'Hukuki açıdan elle tutulur bir şey yok...'
İçişleri Bakanlığı'nın İBB'ye 'terör teftişi' başlatmasına ilişkin
olarak açıklama yapan Babacan, 'Hukuki açıdan elle tutulur bir şey yok.
İçişleri Bakanı’yla ilgili bir sürü iddia var' dedi...
Babacan: "Sedat Peker’in ortaya döktüğü konuların belki yüzde 1’i bile değildi.."
DEVA Partisi Genel Başkanı Ali
Babacan, Karar TV’de Taha Akyol ve Elif Çakır’ın sorularını yanıtladı.
İçişleri Bakanlığı'nın İstanbul Büyükşehir Belediyesi'ne "terör teftişi"
başlatmasına ilişkin Babacan, "Bu işler bağımsız tarafsız yargı
tarafından yürütülmesi gereken işler. Böyle bir iddia varsa dünya aleme
ilan ederek, Twitter’da paylaşımlar yaparak böyle bir süreci başlatmak
tamamen bir siyasi hamle" dedi...
Babacan şöyle konuştu:
"Hukuki açıdan elle tutulur bir şey yok. Ne var? Kendi
popülaritesini artırmak var. Sedat Peker sürecinden başlayan ciddi bir
‘algı sorunu’ var. Gerçekler yargının işi olduğu için ‘algı sorunu’
diyorum. Yargının da bugüne kadar bir şey yaptığını duymadık.
'Yargıya sinyal gitse neler neler var'
Susurluk Sedat Peker’in ortaya döktüğü konuların belki yüzde 1’i
bile değildi ama o dönemde İçişleri Bakanı istifa etti. Yargı süreci
başladı, Meclis’te komisyon kuruldu ve DDK devreye sokuldu. Şimdi hiçbir
şey olmadı. Çünkü yargı kılını kıpırdatamıyor. Cumhurbaşkanı’ndan
yargıya bir sinyal gitse neler neler var. Cumhurbaşkanı’nın belli ki bir
mecburiyeti oluşmuş. Nasıl bir mecburiyet ilişkisi? Bilemiyoruz. Normal
şartlarda bu kadar ağır bir yük taşınır mı?
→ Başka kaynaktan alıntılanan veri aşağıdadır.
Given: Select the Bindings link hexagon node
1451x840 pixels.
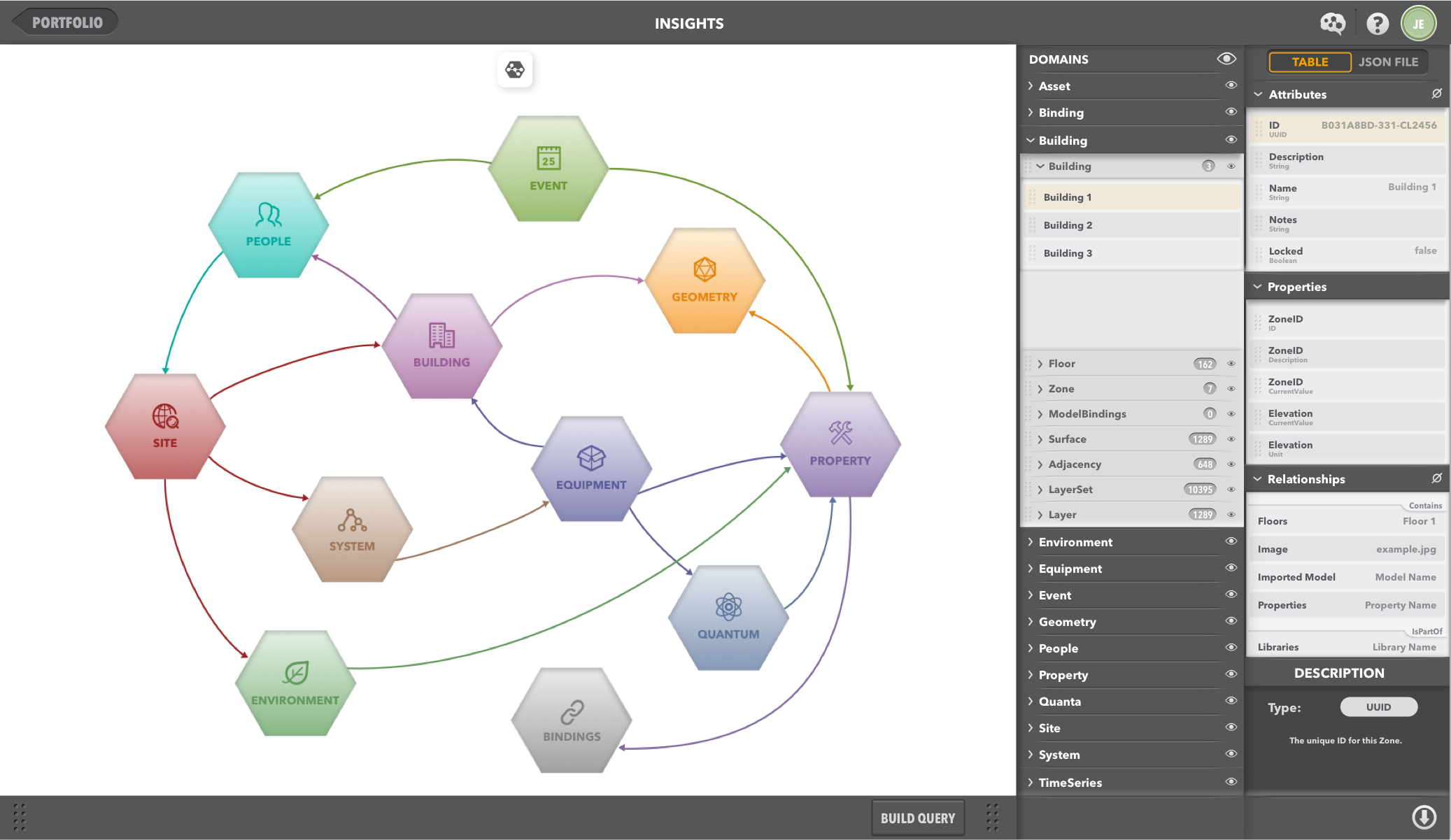Looking at the screenshot, I should (x=572, y=720).
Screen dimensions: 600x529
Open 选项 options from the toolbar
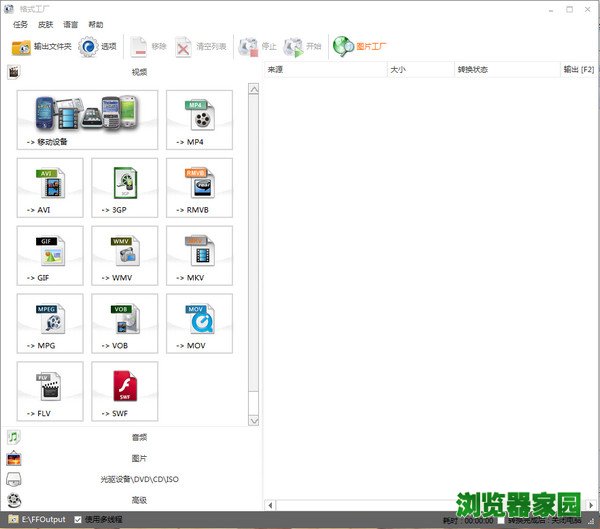pyautogui.click(x=98, y=46)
'İçişleri Bakanı’yla ilgili bir sürü iddia var'
İçişleri Bakanı’yla ilgili bir sürü iddia var. Hiçbir şey yokmuş
gibi bütün bunların üstü örtülmeye çalışılıyor ama mümkün değil.
Bunların hepsi toplumsal hafızada bir yerlerde duruyor. İlk seçimden
sonra bunlarla ilgili bütün denetim mekanizmaları işler. Yargı denetimi,
Meclis denetimi, idari denetim hepsi işler. Gerçeklerin er geç ortaya
çıkma gibi bir huyu var.
'Borç alan emir alır'
Borç alan emir alır diye önemli bir tabir var. Sayın Erdoğan da bunu
çok sık kullanır. Sen şimdi Katar’dan swapla borç aldın. BAE’den swapla
borç almaya çalışıyorsun. Çin’le, Rusya’yla swap anlaşmaları yapmaya
çalışıyorsun. Bu borcu uluslararası finansal piyasalardan alsanız hiç
önemli değil. Orada ticari oyuncular var. İşinize gelmezse almazsınız,
daha ucuzunu verenden alırsınız. Ama devletler arası borçlanma, hele
swap gibi anlaşmalar Türkiye’yi ‘borç alan-emir alan’ ilişkisine sokar.
15 Temmuz hain darbe teşebbüsüne destek vermekle suçladığınız ülkeden
üç-beş milyar dolar para için, onları tekrar devlet töreniyle
karşılıyorsanız, o zaman ondan emir alırsınız.”